(RECORD EXCERPTS)
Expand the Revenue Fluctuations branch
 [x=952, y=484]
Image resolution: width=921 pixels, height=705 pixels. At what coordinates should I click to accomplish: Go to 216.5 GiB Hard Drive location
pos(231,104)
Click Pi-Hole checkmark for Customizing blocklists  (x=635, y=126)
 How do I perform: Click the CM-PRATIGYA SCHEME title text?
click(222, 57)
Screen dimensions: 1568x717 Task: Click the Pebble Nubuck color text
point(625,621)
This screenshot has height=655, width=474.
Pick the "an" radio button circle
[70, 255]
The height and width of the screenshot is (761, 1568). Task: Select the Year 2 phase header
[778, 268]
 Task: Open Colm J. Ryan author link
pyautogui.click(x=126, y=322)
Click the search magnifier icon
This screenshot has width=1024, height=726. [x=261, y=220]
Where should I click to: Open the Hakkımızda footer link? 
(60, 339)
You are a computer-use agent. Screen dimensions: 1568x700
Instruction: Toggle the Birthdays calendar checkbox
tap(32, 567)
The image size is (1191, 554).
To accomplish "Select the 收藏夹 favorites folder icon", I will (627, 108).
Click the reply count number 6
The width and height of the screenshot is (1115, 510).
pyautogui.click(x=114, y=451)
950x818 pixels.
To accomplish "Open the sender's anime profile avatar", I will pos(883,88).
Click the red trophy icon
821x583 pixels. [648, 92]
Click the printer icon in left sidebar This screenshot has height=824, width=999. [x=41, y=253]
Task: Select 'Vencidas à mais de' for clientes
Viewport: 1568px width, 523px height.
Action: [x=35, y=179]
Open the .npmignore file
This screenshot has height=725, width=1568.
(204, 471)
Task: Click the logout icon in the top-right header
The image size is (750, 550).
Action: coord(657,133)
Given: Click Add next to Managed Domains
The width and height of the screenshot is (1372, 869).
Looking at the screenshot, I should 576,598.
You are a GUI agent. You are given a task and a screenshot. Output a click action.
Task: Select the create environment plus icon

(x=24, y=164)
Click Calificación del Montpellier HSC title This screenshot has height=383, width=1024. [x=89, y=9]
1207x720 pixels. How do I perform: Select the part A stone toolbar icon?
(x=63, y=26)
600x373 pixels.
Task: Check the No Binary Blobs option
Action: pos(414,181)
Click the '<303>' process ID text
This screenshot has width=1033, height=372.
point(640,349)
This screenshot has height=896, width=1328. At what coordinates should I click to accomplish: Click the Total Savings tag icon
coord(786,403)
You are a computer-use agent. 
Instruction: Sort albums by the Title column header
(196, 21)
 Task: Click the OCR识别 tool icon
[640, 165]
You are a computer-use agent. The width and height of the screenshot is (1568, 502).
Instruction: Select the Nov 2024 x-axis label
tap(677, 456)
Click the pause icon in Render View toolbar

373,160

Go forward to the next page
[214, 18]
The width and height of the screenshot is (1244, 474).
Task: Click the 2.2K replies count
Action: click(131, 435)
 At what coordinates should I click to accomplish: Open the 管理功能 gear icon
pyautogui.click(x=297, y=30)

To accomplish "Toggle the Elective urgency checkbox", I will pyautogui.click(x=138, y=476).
(End RECORD EXCERPTS)
▸ WHAT YOU SHOULD DO:
Count every line of the records that holds the string "computer". Write only the total.

▸ SOLUTION:
3